Speaking of that manual, it puts the power down through an Exedy high-performance clutch and a carbon-fiber composite driveshaft; stuff that used to be in the Gran Turismo tuning menu is now factory standard. There’s even a launch assist control system to ensure takeoffs are smooth. The 370Z’s pioneering rev-match downshifts carry over on some models as well. Of course, there’s a automatic if you don’t want to row your own, a new 9-speed automatic that can be optioned with aluminum paddle-shifters like those in the GT-R.

Styling-wise, it looks just as striking as the concept, a blend of heritage and modernity, with very little that didn’t make it into production. The grille appears to have a little chrome applied so the front intake doesn’t look as large. It looks a bit like a Star Road Z in blue. Or a certain Wangan runner that comes out at Midnight.

Hard points seem to match those of the 370Z, but Nissan says there’s been changes under the sheetmetal as well. They claim to have upped the body rigidity and tinkered with the suspension geometry. The new front aluminum double-wishbones, for instance, sport increased caster angle for better straight-line stability. Nissan says the rear multi-link has also been reconfigured but hasn’t disclosed details. New larger-diameter monotube dampers can be found at each wheel.

Nissan will offer the Z in two trim levels, Sport and Performance, both of which get the firecracking engine, thankfully. The latter also receives a sport-tuned exhaust, clutch-type LSD, and larger brakes (red 4-pot aluminum calipers over 14.0 x 1.26-inch discs in front, 2-pot aluminum over 13.8 x 0.79 discs at the rear, as opposed to the Sport’s 2-pot cast-iron calipers over 12.6 x 1.10 inchers in front, cast-iron single-piston calipers over 12.1 x 0.63 rotors at the rear).

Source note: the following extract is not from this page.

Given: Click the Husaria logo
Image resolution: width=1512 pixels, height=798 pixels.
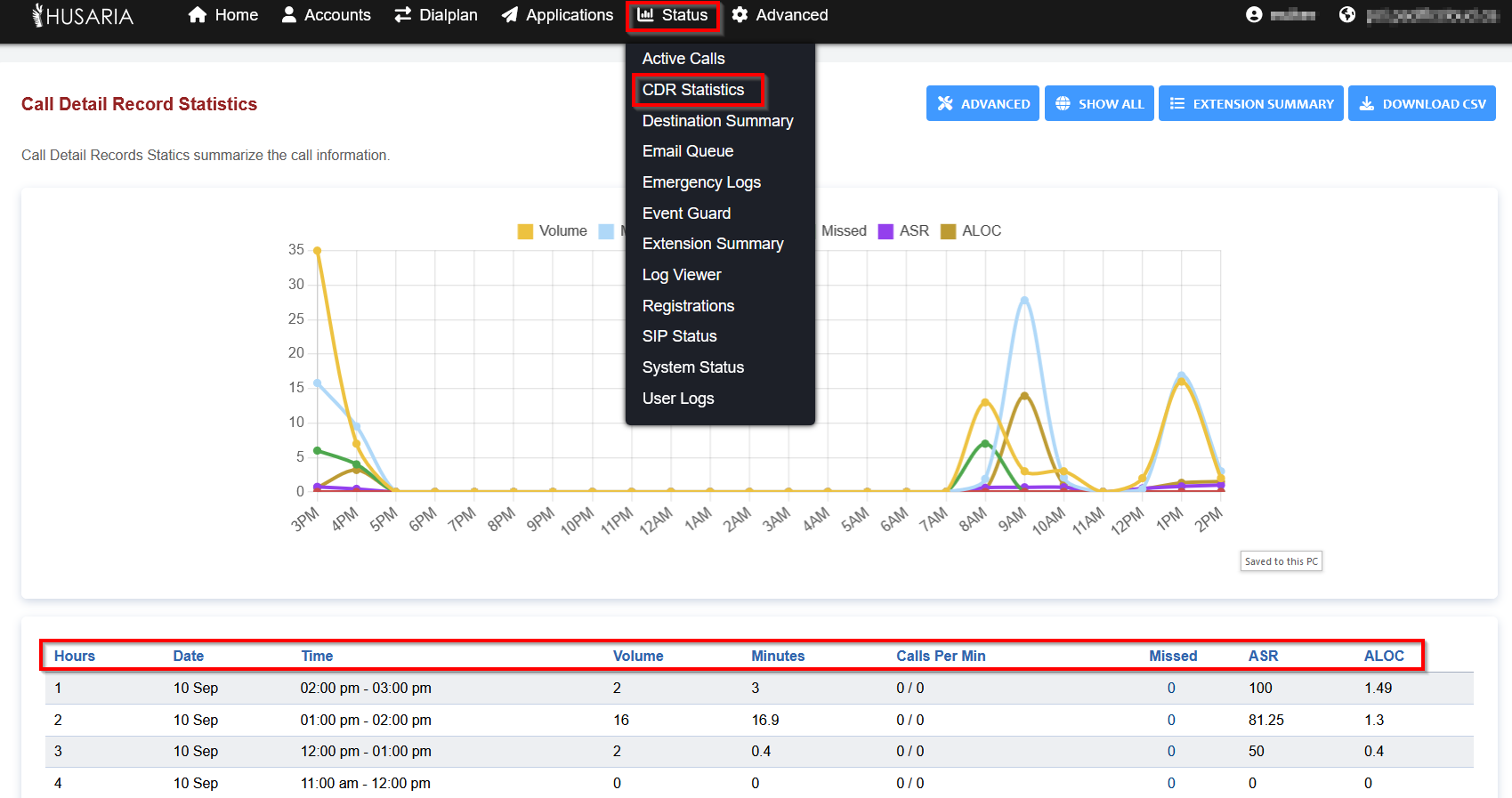Looking at the screenshot, I should 83,15.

Likewise, Performance trims get snazzy wheels in the form of Rays forged alloys, 19×9.5J in front, 19x10J out back wrapped in Bridgestone Potenza S007 high performance tires. That’s one size larger than the Sport’s 18x9J wheels in Yokohama Advan Sport high performance tires. We don’t know curb weight yet — we predict something around 3,400-3,500 pounds — but Nissan says cornering g-forces have gone up by 13 percent.

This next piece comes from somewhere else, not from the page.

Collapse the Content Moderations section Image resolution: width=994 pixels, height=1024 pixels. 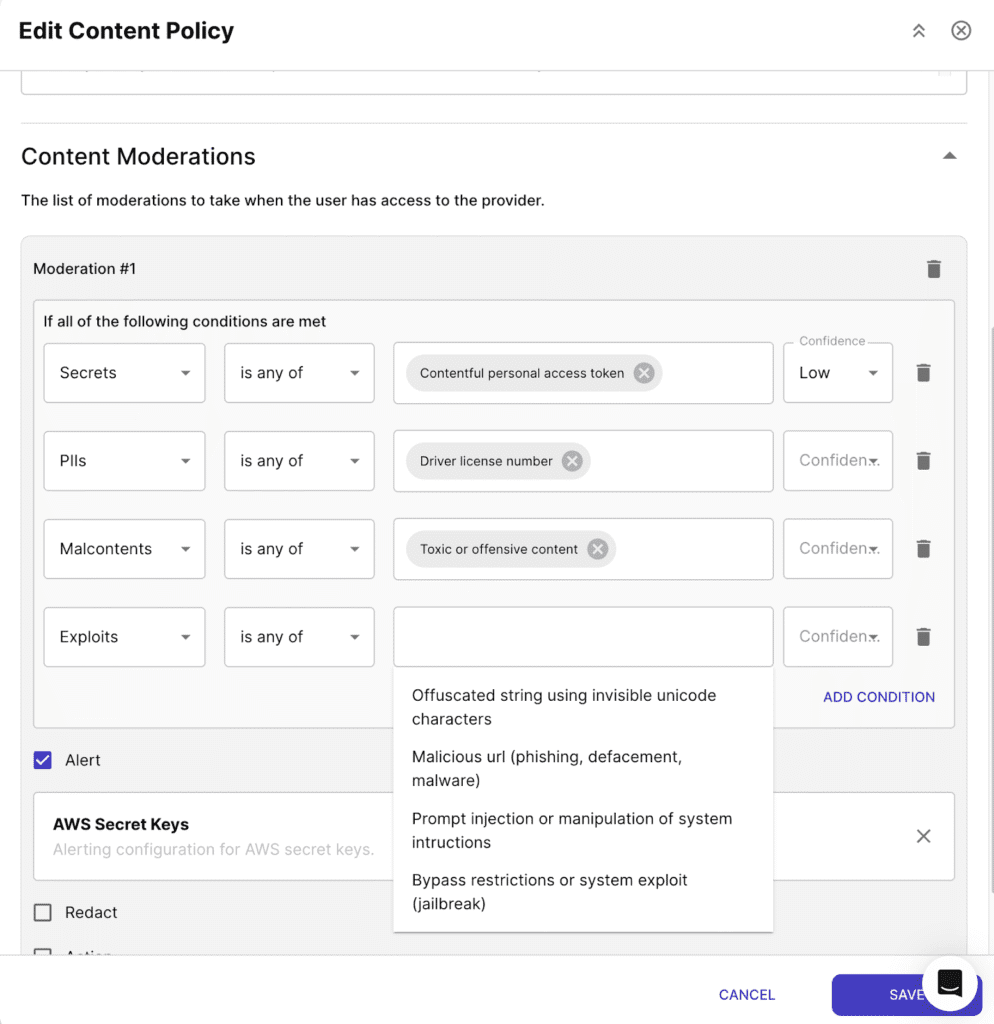coord(949,156)
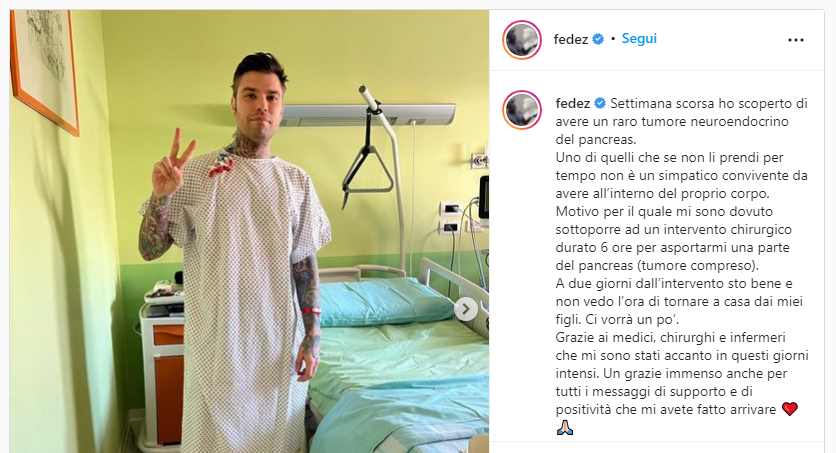Screen dimensions: 836x453
Task: Click the peace-sign hand in the photo
Action: (172, 163)
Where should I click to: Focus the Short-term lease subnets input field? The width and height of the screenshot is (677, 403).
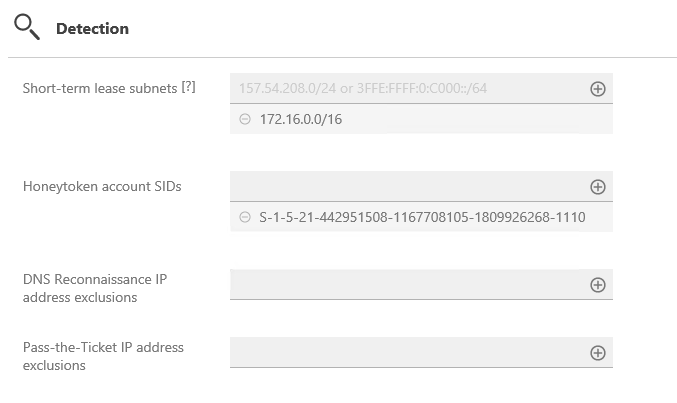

Performance models can be further visually identified by front chin and rear spoilers and leather throughout the interior. There’s also some stuff that we wouldn’t necessarily need but comes with the higher grade nonetheless, like power seats, a larger infotainment screen, and a better audio system.

The cabin has been thoroughly modernized and is where the new Z truly differentiates itself from its predecessor. While many of us probably don’t care about niceties like a digital instrument display with an enhanced map mode, Apple CarPlay/Android Auto, or blind spot and lane departure warnings, such conveniences have kept average car buyers away from the Z.

These features will appeal to most customers and bring the Z back to the current age,  and we can all agree more Zs on the street would be a Good Thing. Similarly, automatic emergency braking with pedestrian detection, intelligent cruise control, and rear cross traffic alert help the Z become less of a dinosaur in the marketplace.

Those of us who drive older cars are used to having our phones sub in for all our in-car entertainment and navigation needs. As such, we do appreciate that Bluetooth is now standard (the last 370Z we drove in 2019 didn’t even have it) along with USB and USB-C charging outlets.

Nissan COO Ashwani Gupta summed it up when he said, “[The Z] is Nissan’s passion wrapped up on four wheels. The new Z retains its authenticity as a pure sports car to keep you connected to the road while bringing in the latest modern technologies to make sure the car can help keep you connected to your life.”

The Z will come in a wide palette of colors. Three are monotones: Black Diamond Metallic, Rosewood Metallic, and perennial Nissan favorite Gun Metallic. The other six must be paired with a Super Black roof: Brilliant Silver, Boulder Gray, Passion Red, Everest White Pearl, the Wangan Midnight-evoking Seiran Blue, or the Z Proto’s Ikazuchi Yellow. Ikazuchi means “thunder” in Japanese, while seiran means “mountain vapor,” conjuring up images of early morning touge runs.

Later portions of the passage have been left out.